We observed a statistically significant decrease in preventable death rates over 4 years. The preventable mortality rate decreased by approximately 50%, from 36.6% to 18.2% for all mortalities. We note that in the first year of 2016, data were collected only for the second half of the year, from July to December, and may not have been representative. However, the decreasing trend in preventable mortality rates was maintained over the subsequent 3 years. While we acknowledge that some confounders may underlie the findings of the reduction in preventable mortality rate, the results are compelling and suggest that routine M&MC played a significant role.
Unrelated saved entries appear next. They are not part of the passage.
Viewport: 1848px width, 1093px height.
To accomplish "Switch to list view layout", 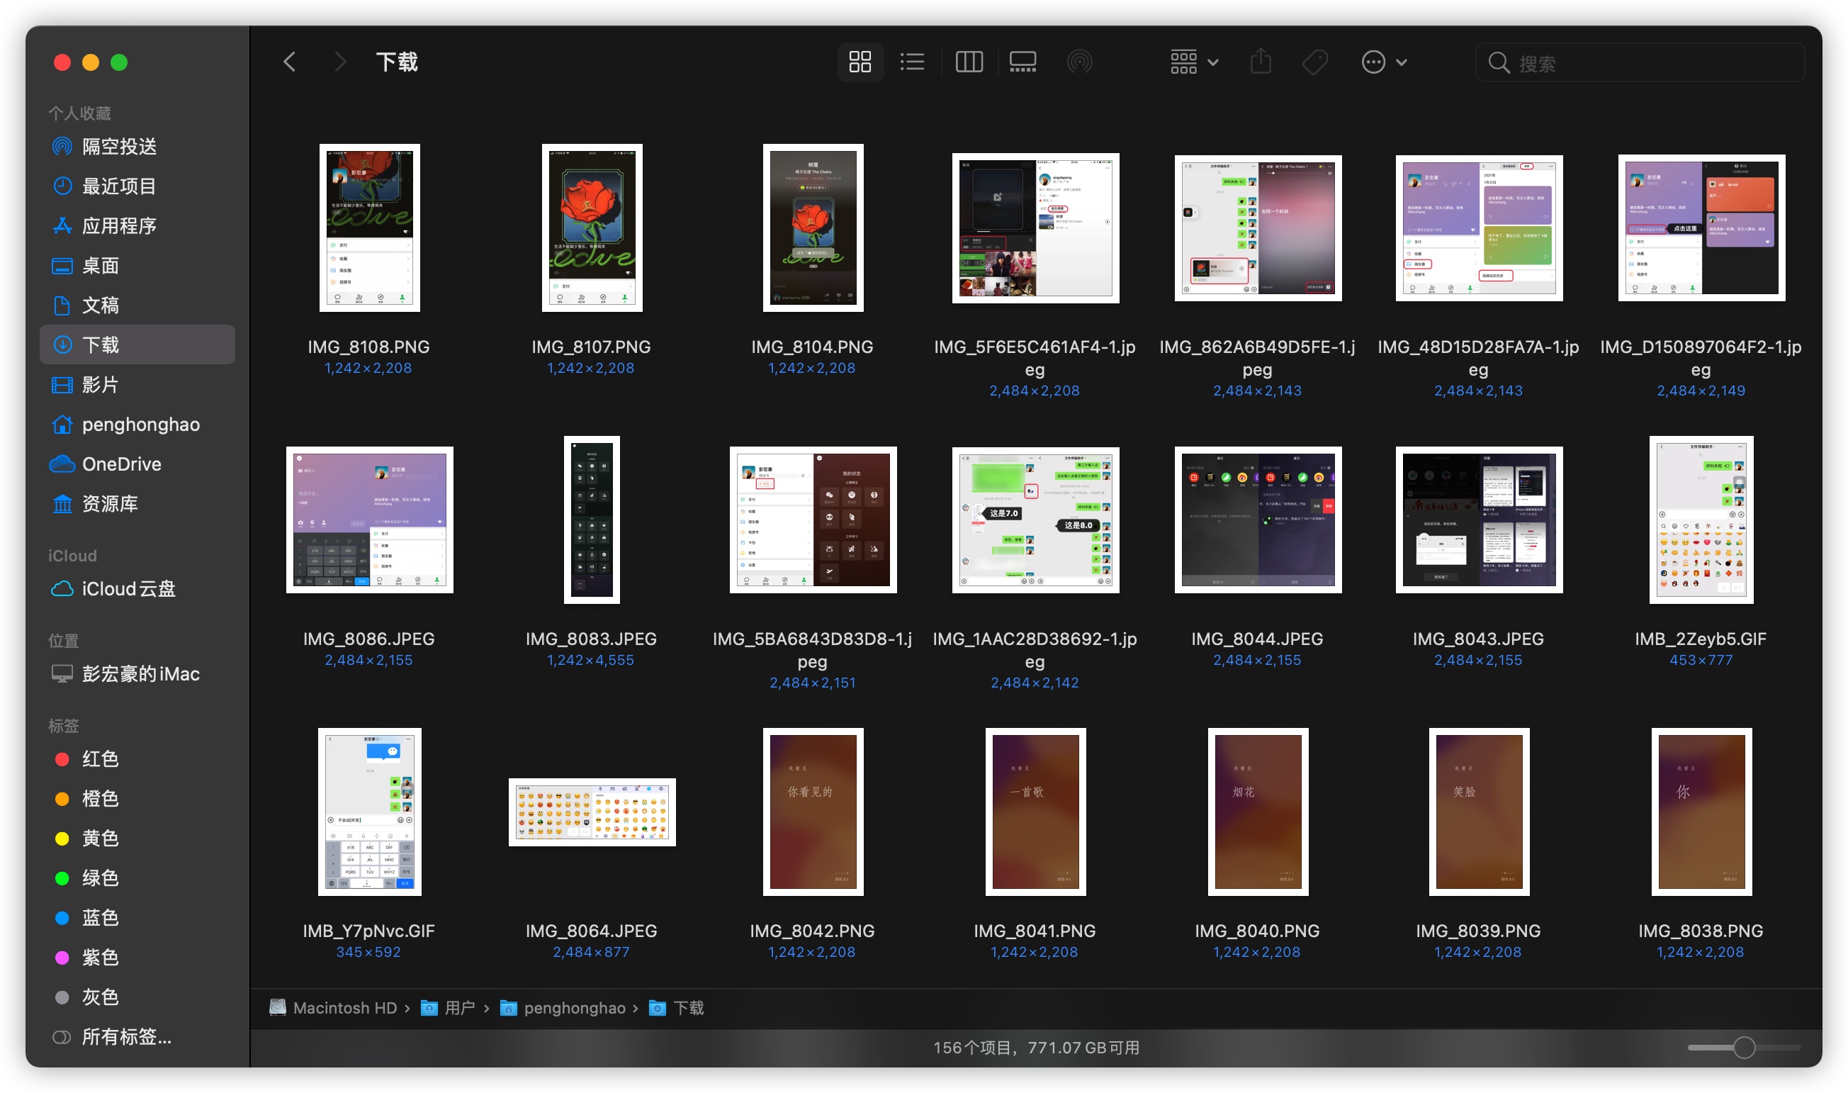I will click(911, 60).
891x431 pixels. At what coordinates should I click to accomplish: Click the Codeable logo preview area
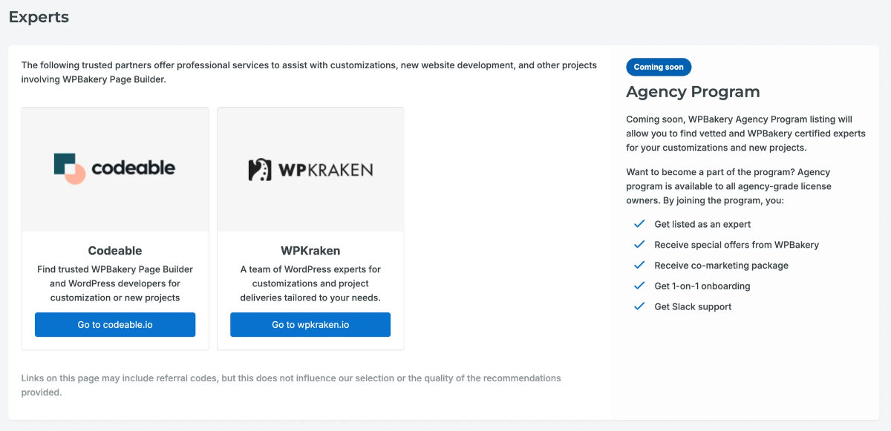114,168
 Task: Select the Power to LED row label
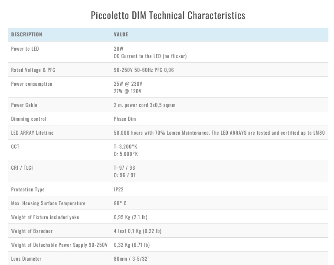25,49
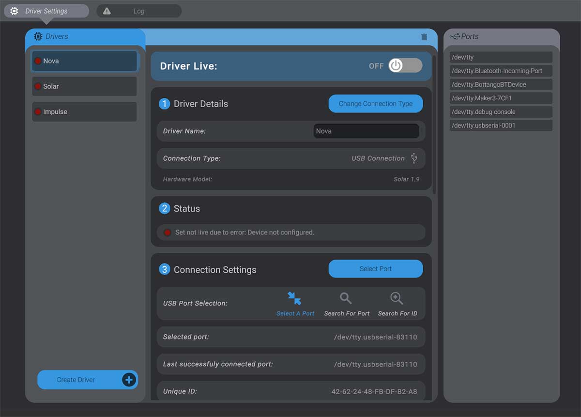Image resolution: width=581 pixels, height=417 pixels.
Task: Toggle the Driver Live switch on
Action: [405, 66]
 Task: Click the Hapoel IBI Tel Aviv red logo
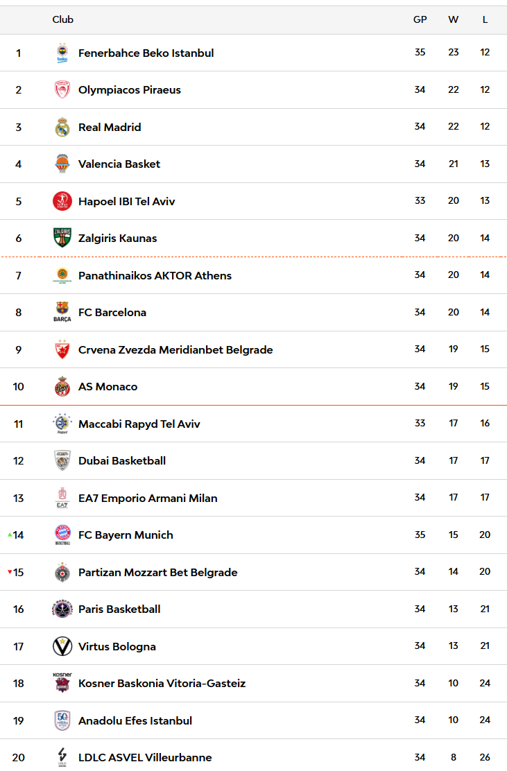62,201
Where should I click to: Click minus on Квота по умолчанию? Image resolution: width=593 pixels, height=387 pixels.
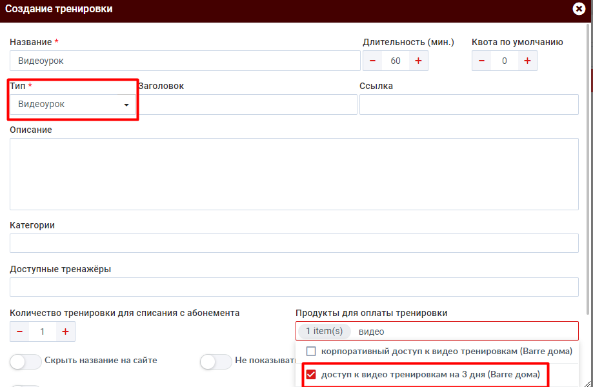point(482,61)
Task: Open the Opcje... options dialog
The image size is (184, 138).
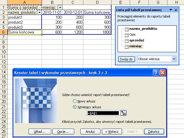Action: point(63,132)
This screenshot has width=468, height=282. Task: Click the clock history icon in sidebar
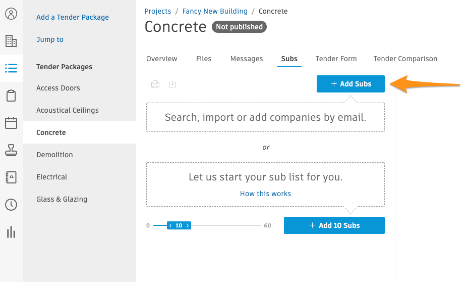tap(11, 205)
The literature indicates that prospective and continuous data collection on avoidable deaths and identification of errors ultimately directs and informs practice toward improved outcomes [11, 12].
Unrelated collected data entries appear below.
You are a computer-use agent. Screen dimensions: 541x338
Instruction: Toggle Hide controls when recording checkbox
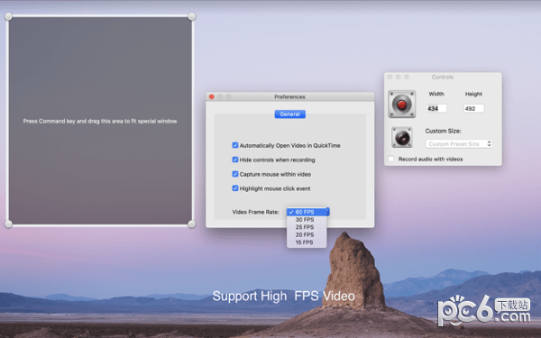click(235, 160)
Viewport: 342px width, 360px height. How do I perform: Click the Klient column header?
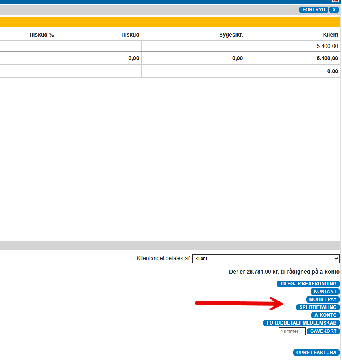click(x=330, y=35)
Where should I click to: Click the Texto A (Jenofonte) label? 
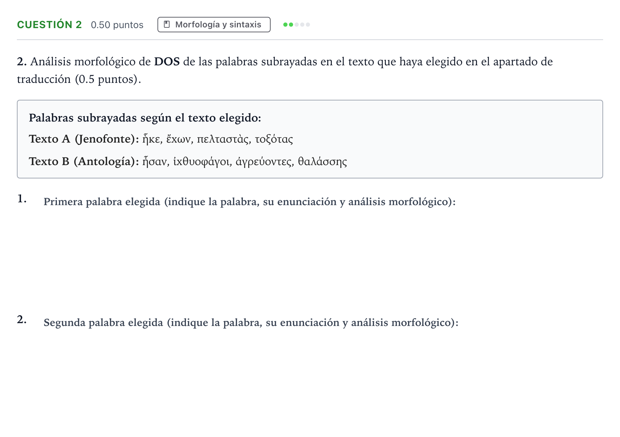tap(84, 139)
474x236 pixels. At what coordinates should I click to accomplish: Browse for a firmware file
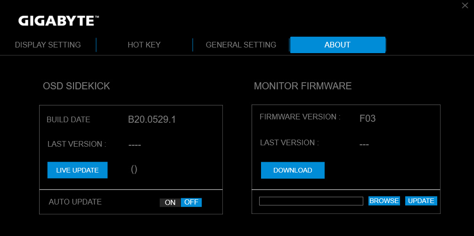384,201
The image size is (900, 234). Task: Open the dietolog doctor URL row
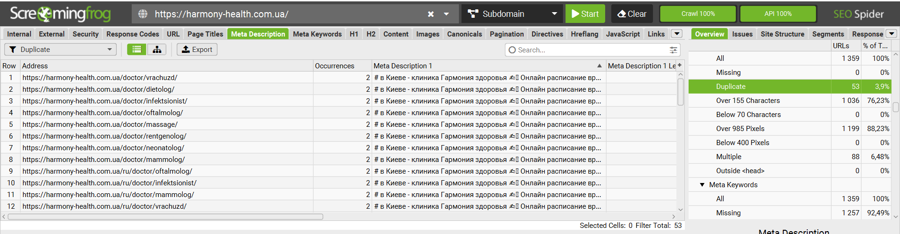pyautogui.click(x=98, y=89)
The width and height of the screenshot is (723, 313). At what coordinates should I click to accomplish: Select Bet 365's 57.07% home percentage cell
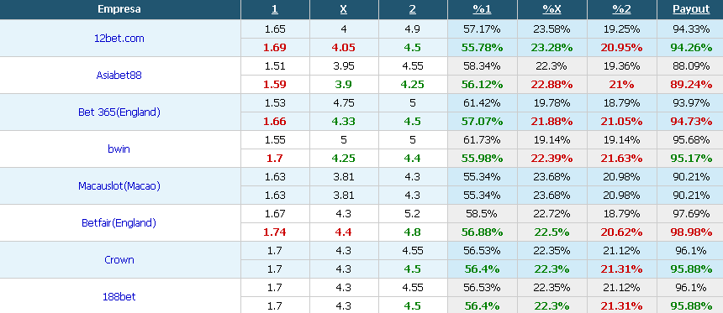(483, 122)
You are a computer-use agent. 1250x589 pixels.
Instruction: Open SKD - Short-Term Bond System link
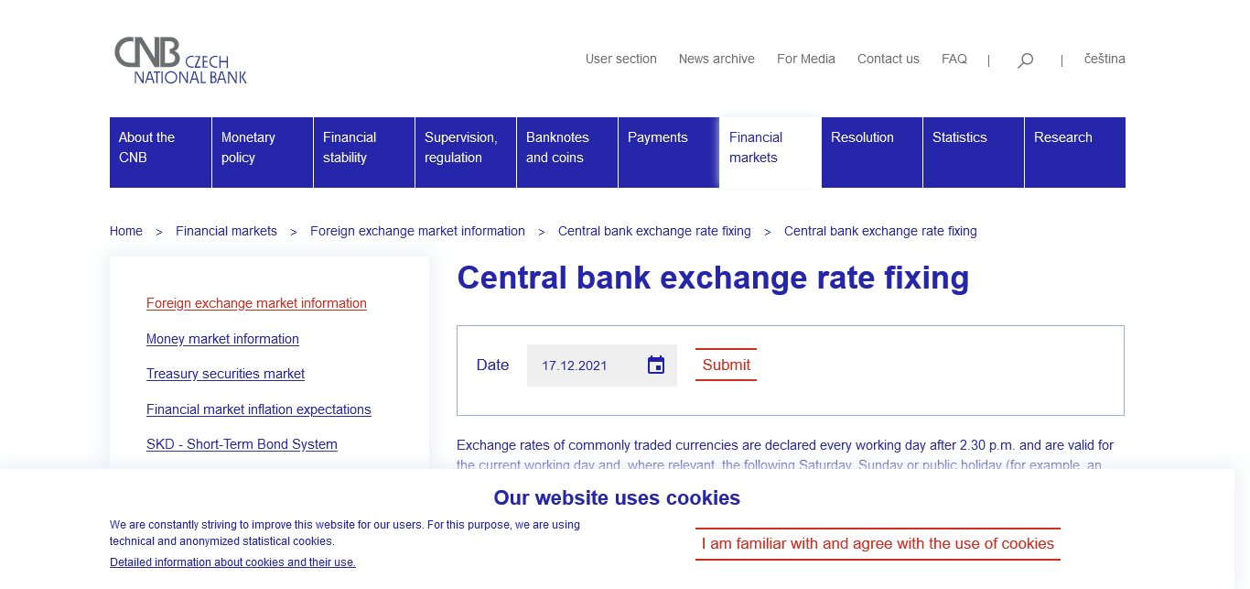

During the M&MC, the department endeavored to create a conducive learning environment and ensured that remedial action was clearly communicated. Residents and medical officers independently documented mortalities and presented them to the department. The input of surgeons was greater during discussions. Discussions of cases addressed principles rather than individuals. As a result, we believe that we foster a conducive learning environment and minimize the tendency to underreport mortality.
In this study, trauma was the leading cause of avoidable deaths. This finding is in keeping with previous studies conducted locally, showing trauma as the most common acute presentation and head injury as a significant public concern among young men in the country [13,14,15]. In total, 68.2% of road traffic collision deaths in our country are considered preventable [16]. Trauma is the leading cause of death both globally and among young people. However, its impact is disproportionately significant in low- and middle-income countries [16, 17], including locally. High rates of trauma-related preventable deaths indicate the need for a comprehensive trauma system [15, 16, 18]. Trauma kills by predictable mechanisms and time frames, and comprehensive trauma systems improve the outcomes of injured patients [19, 20].
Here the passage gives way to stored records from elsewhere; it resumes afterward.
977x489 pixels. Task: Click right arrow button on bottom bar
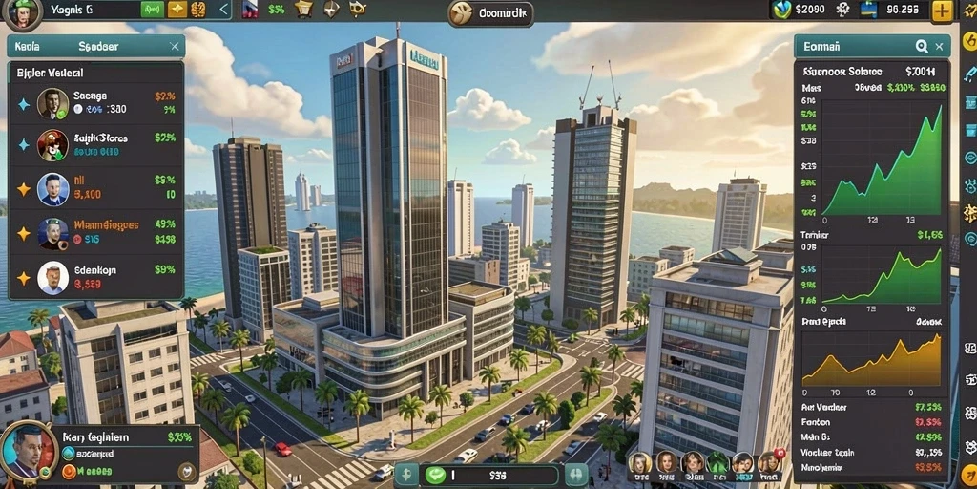pos(573,476)
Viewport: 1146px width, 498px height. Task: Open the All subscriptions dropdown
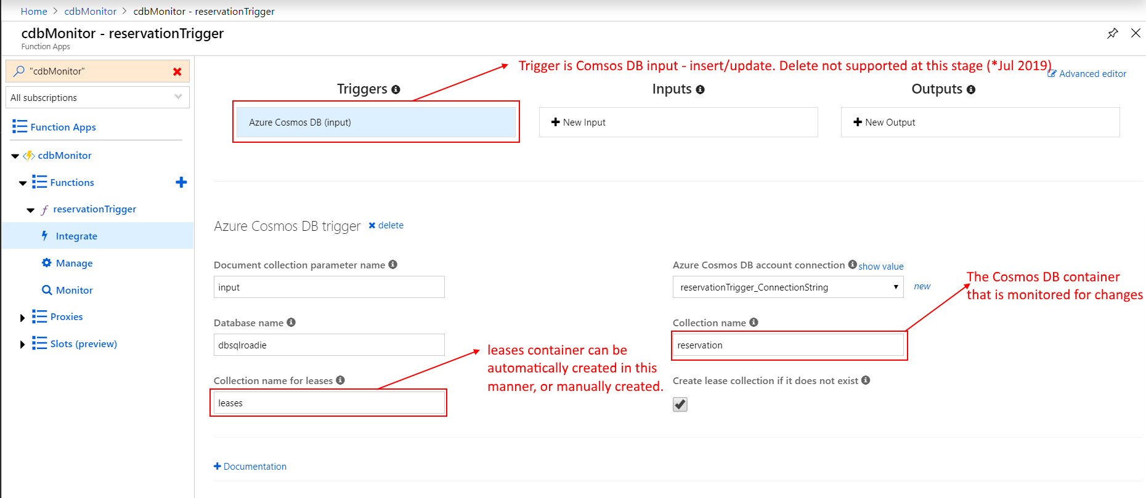click(x=97, y=97)
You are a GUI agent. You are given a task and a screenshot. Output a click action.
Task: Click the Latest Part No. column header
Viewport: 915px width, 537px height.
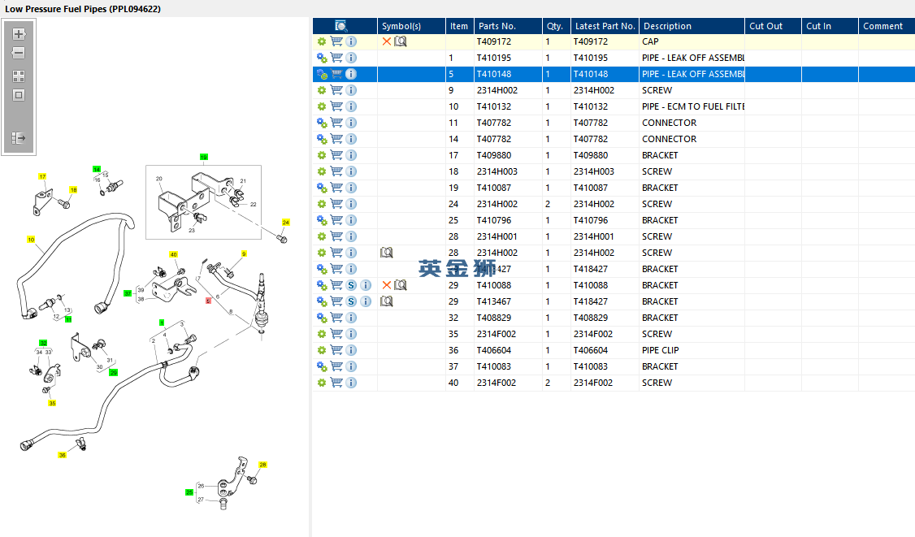click(x=605, y=26)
Although the diagnoses were variable, the causes of preventable deaths were the same, with septic shock being the most common one. It was also noted that the reduction in the preventable death rates over the 4 years was attributable mainly to the reduction in the rate of septic shock as the cause. The authors believe that interventions implemented in response to the discussion might have had a role in this reduction. Some of the interventions were: implementing a formal handover checklist, especially for very sick patients, weekly presentations on select topics, and daily presentations of new mortalities at morning meetings.
LimitationsThe authors acknowledge the limitations of this study. There is potential for under-reporting mortalities. However, the department holds daily morning meetings during which mortalities are reported by the on-call team, making it easy for the department to notice if a case is omitted at the monthly M&MC. There has been an increase in the number of subspecialty services in the private sector compared to the public sector. This has led to increasing subspecialty cases being transferred to the private sector under government cover. This may result in diverting mortalities to the private sector or reducing preventable deaths due to the specialized care provided in the private sector. The findings of this study provide a starting point for further investigation of the impact of M&MC on preventable death rates.